A importância da cultura popular na construção e na valorização da história brasileira
Enviada em 14/10/2021
A música “Querelas do Brasil” de Aldir Blanc e Maurício Tapajós, traz uma reflexão sobre o tema da aculturação brasileira. A priori, seu título referencia “Aquarela do Brasil”, de Ari Barroso, mas só por um trocadilho, visto que o significado de “querela”, no dicionário Aurélio, é discussão. Portanto, anuncia, no lugar da pura exaltação das belezas e folclore, um acréscimo de problematização, como a falta de identidade cultural no Brasil. De fato, o que se observa é um desconhecimento da produção nacional, por um lado, por causa das precárias condições econômicas de grande parte da população, que mal tem como acessar serviços básicos, como alimentação e moradia. Por outro lado, pela desvalorização que a cultura nacional sofre, dentro do próprio país, por ser considerada inferior quando comparada à estrangeira. Urge então uma mudança, como disse o sociólogo Herbert de Sousa: “Um país não muda pela sua economia, sua política e nem mesmo sua ciência, muda sim pela sua cultura”.

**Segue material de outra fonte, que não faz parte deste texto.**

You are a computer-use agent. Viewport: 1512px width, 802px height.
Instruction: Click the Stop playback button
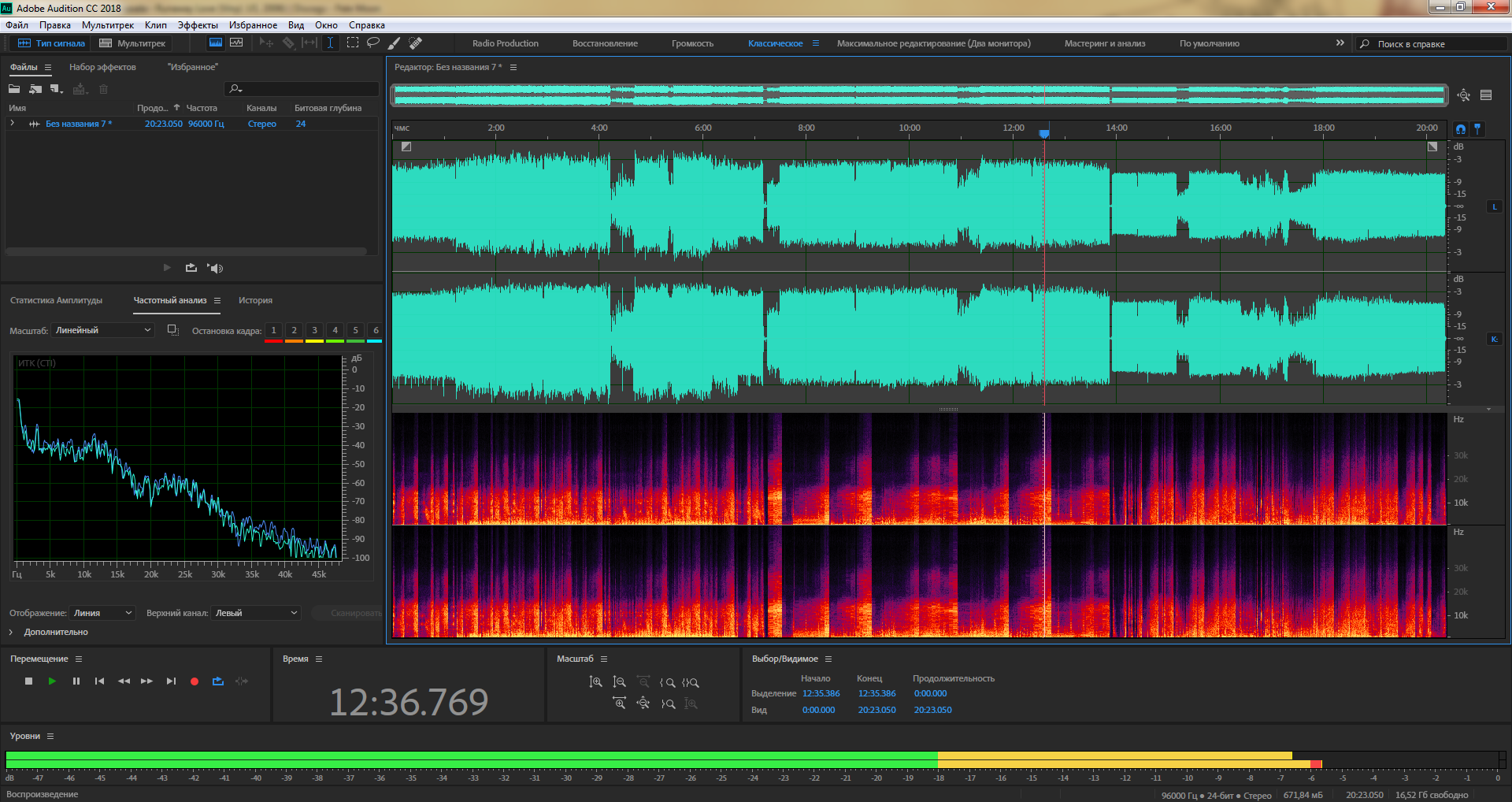[x=29, y=681]
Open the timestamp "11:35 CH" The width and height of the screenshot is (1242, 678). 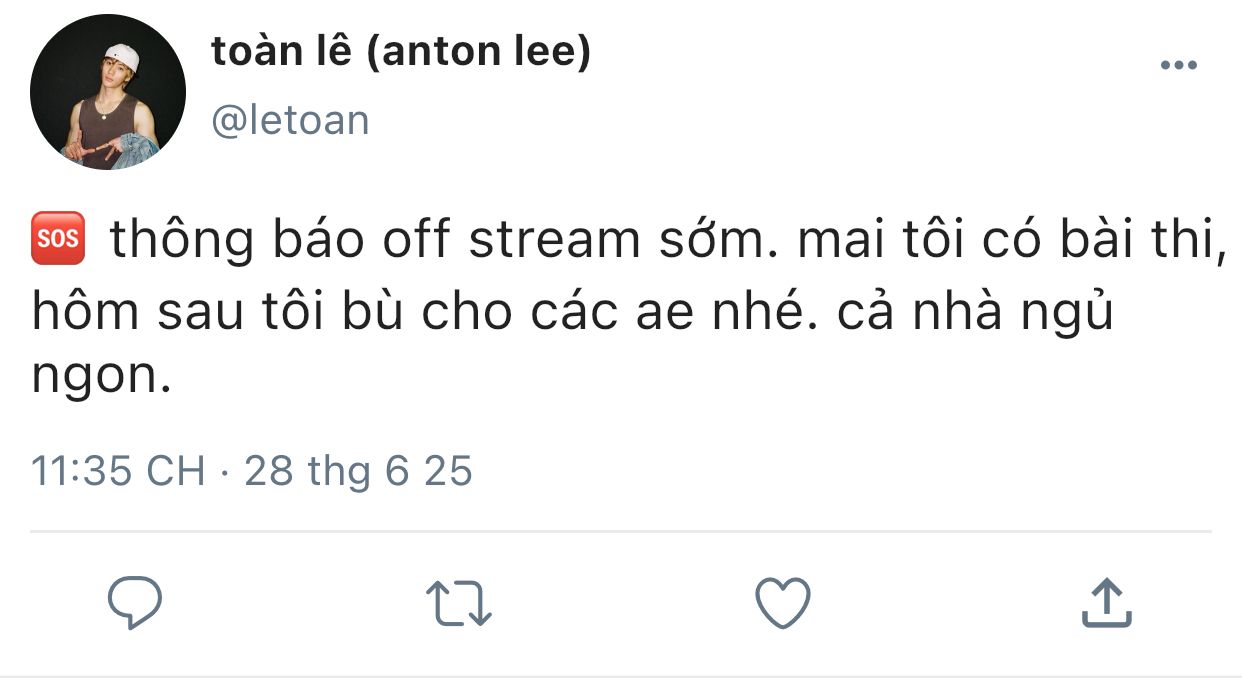tap(118, 470)
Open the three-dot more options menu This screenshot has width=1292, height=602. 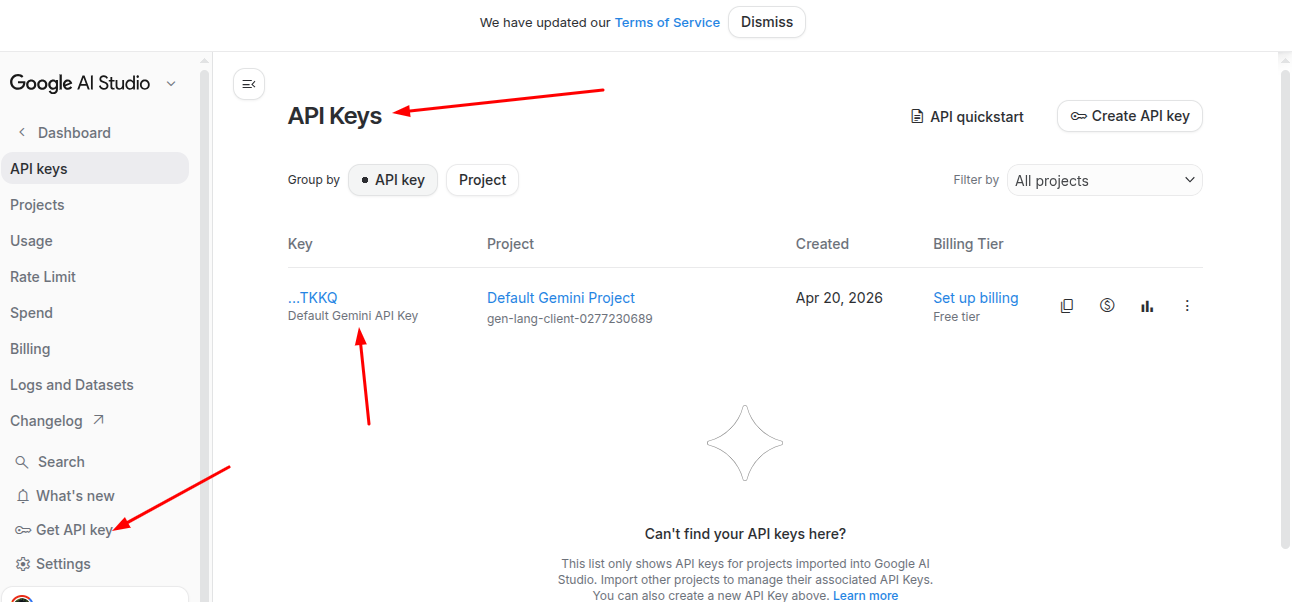tap(1187, 306)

Primeiramente, a cultura no Brasil é alcançada somente pelas classes mais altas, visto que, ter acesso a ela é caro e muitas vezes os indivíduos de baixa renda, nunca foram incentivados a valorizar a arte. Segundo o IBGE – Instituto Brasileiro de Geografia e Estatística, 32% da população depende de atividades gratuitas para esse acesso, evidenciando a grande desigualdade social. No entanto, é importante melhorar além das condições socioeconômicas, as condições educacionais, pois diferente ao que fez César, imperador de Roma, quando disse: “Dê Pão e Circo ao Povo", a cultura passa por questões ligadas à educação e essa por sua vez passa por questões ligadas ao desenvolvimento socioeconômico.

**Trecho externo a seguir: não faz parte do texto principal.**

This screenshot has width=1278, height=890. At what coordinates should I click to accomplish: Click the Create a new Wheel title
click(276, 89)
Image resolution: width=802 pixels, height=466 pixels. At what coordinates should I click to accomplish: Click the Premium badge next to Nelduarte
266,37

Somado a isso, os cidadãos do país sofrem de um “complexo de vira-lata”, expressão criada pelo dramaturgo Nelson Rodrigues para explicar o comportamento brasileiro de sempre valorizar mais o que é estrangeiro, assim como na máxima, “só me interessa o que não é meu”, presente no Manifesto Antropofágico de Oswald de Andrade. Fica claro, portanto, que é necessário um incentivo maior à valorização do nacional e cabe às escolas desenvolverem esse senso em seus alunos.
Portanto, depreende-se a necessidade de medidas que melhorem o acesso à produção cultural nacional e sua valorização. Para tal, cabe ao Ministério da Cidadania, junto ao Instituto do Patrimônio Histórico e Artístico Nacional, promoverem e custearem eventos gratuitos em locais públicos, ligados à cultura, com a finalidade de democratizar essas atividades. Por fim, cabe ao Ministério da Educação implementar nas escolas, no plano pedagógico de ensino, aulas interdisciplinares, relacionadas à cultura e ao folclore nacional. Assim, colocar em prática o último verso da canção “ Do Brasil, s.o.s ao Brasil“, visto que, só o Brasil pode socorrer o Brasil contra si mesmo, se conhecer, se merecer.